The simultaneous fixation of the fuel passing in the discharge 5 and drain 6 lines of the fuel system, allows you to determine the fuel consumed by the internal combustion engine. The microprocessor 18 processes the signals from the flow sensors (hydraulic motors 7 and 14) in the discharge 5 and drain 6 lines of the fuel system, the pressure and temperature of the fuel in the places where the flow sensors (hydraulic motors 7 and 14) are installed. According to the results of the calculations, the mass of fuel passed through each flow sensor (hydraulic motor) is determined, and the fuel consumption of the internal combustion engine is calculated from the difference of the mass of fuel thus passed through the sensors.
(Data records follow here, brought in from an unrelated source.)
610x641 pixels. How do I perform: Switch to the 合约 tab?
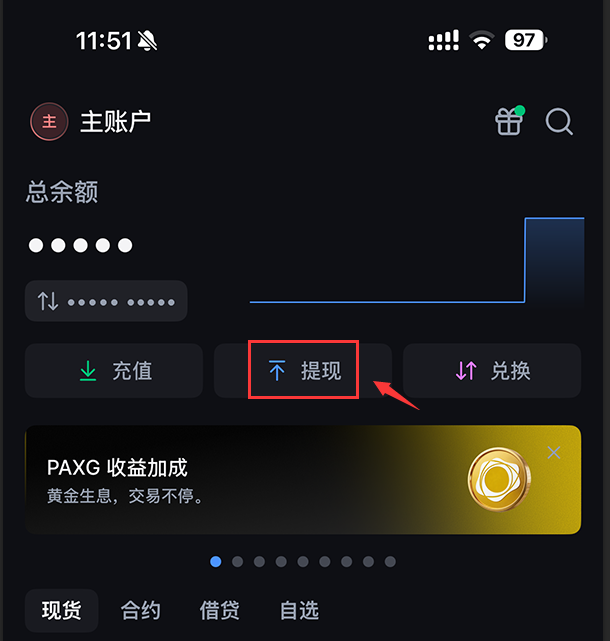[140, 610]
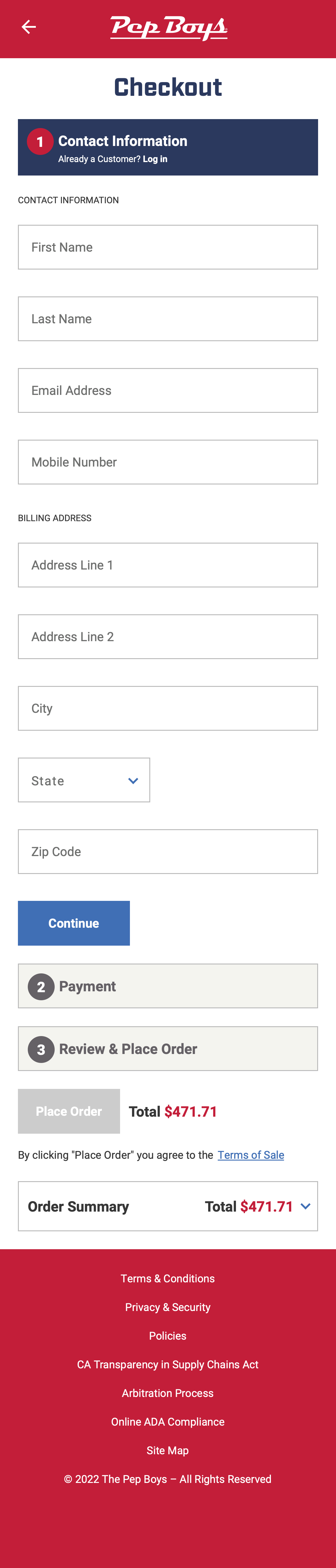Select the Review & Place Order section

tap(167, 1049)
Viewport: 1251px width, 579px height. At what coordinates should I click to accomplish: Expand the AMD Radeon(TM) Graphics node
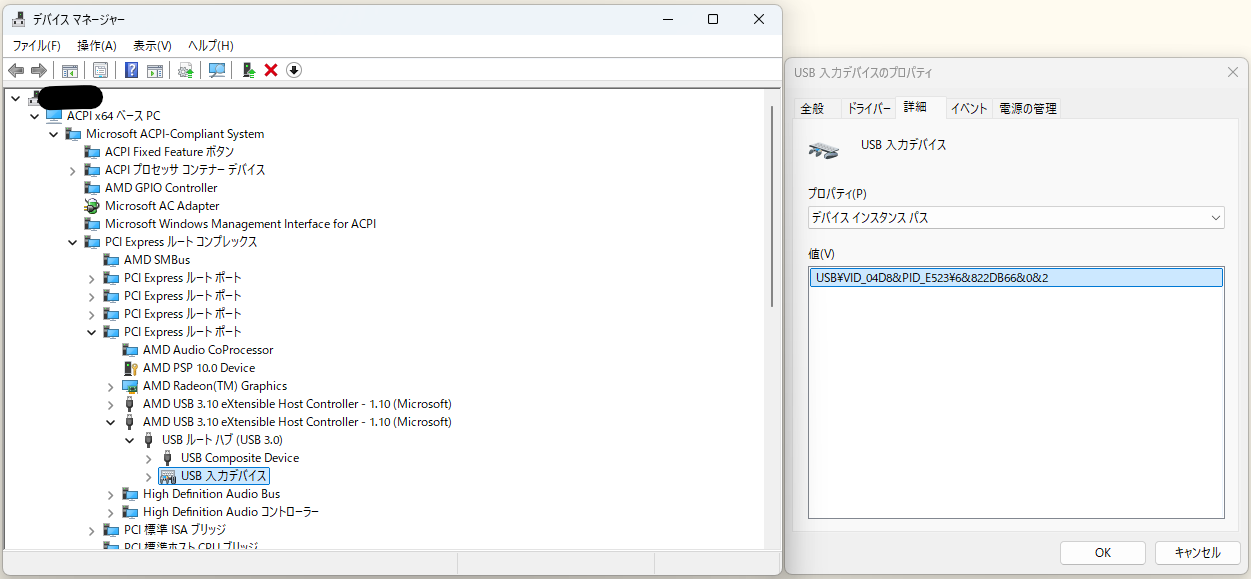[111, 386]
For mainline diesel locomotives, it is possible to use an axial-piston hydraulic motor No. 2.5-IIM as a hydraulic motor in the discharge line, and a hydraulic motor with a gerotor gearing OMM 20 as a hydraulic motor in the discharge line.

The hydraulic motors 7 and 14 are equipped with bypass lines 19, bypassing the hydraulic motors 7 and 14, discharge valves 20 in the bypass lines, electrically connected to the microprocessor 18. The valves 20 open under the condition of an emergency pressure drop in the discharge line 5 of the fuel system or an emergency increase in pressure in the drain 6 line fuel system. When the bypass line 19 is opened, the valve 20 is opened to the microprocessor 18 to take into account the duration of the bypass of the fuel.
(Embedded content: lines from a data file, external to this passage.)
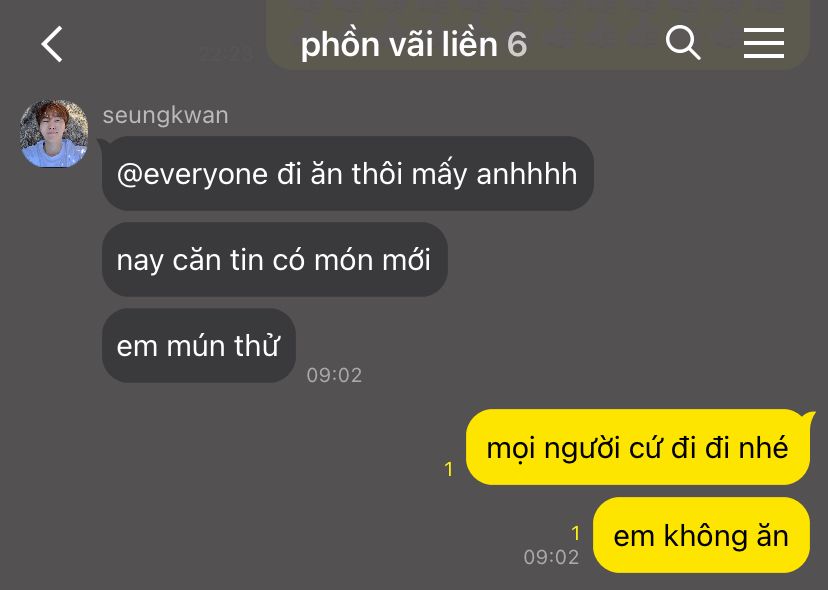828x590 pixels.
Task: Tap yellow bubble em không ăn
Action: [701, 535]
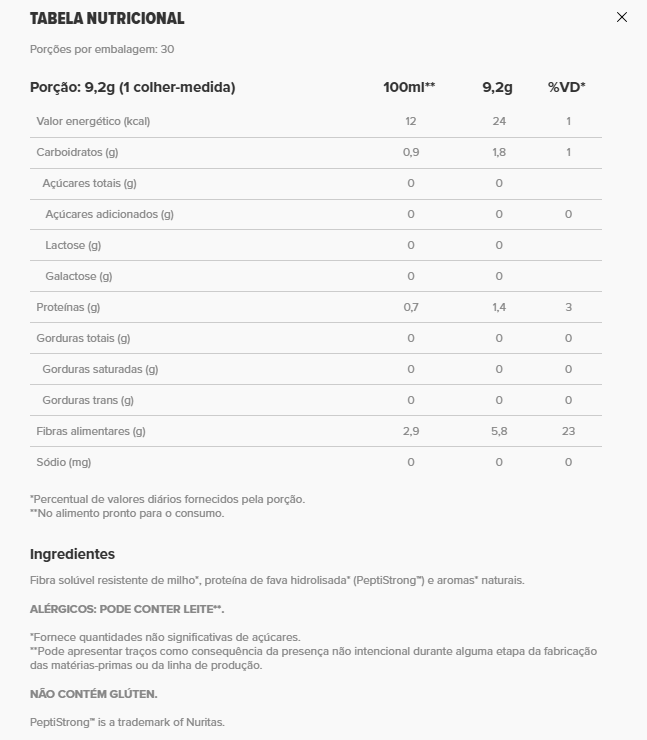The image size is (647, 740).
Task: Select the Valor energético (kcal) row label
Action: tap(93, 121)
The microprocessor 18 has an output to the display panel and a port (not shown in the drawing) for transmitting flow data to other microprocessor systems not shown in the diagram.

Claims (2)

1. A device for measuring fuel consumption by an internal combustion engine, comprising a fuel consumption sensor in the form of an axial-piston type hydraulic motor, a reducer connected to the hydraulic motor shaft, a filter, pressure and temperature sensors installed in the fuel system discharge line, an electric motor connected to the reducer shaft , an electric motor rotational speed regulator, an axial-piston type hydraulic motor rotational speed sensor, and a microprocessor electrically connected to pressure, temperature, and rotational speed sensors I axial-piston type hydraulic motor shaft and an electric motor shaft speed regulator, characterized in that it is equipped with a hydraulic motor with a gerotor gear acting as a backup valve in the drain line of the fuel system and fuel consumption sensor, pressure and temperature sensors installed in the drain line of the fuel system with a rotational speed sensor of the motor shaft with a gerotor engagement, while pressure, temperature and shaft speed sensors of this hydraulic motor are electrically connected to the microprocessor ohm 2. The device according to claim 1, characterized in that the hydraulic motors are equipped with bypass lines bypassing the hydraulic motors, relief valves in the bypass lines, electrically connected to the microprocessor.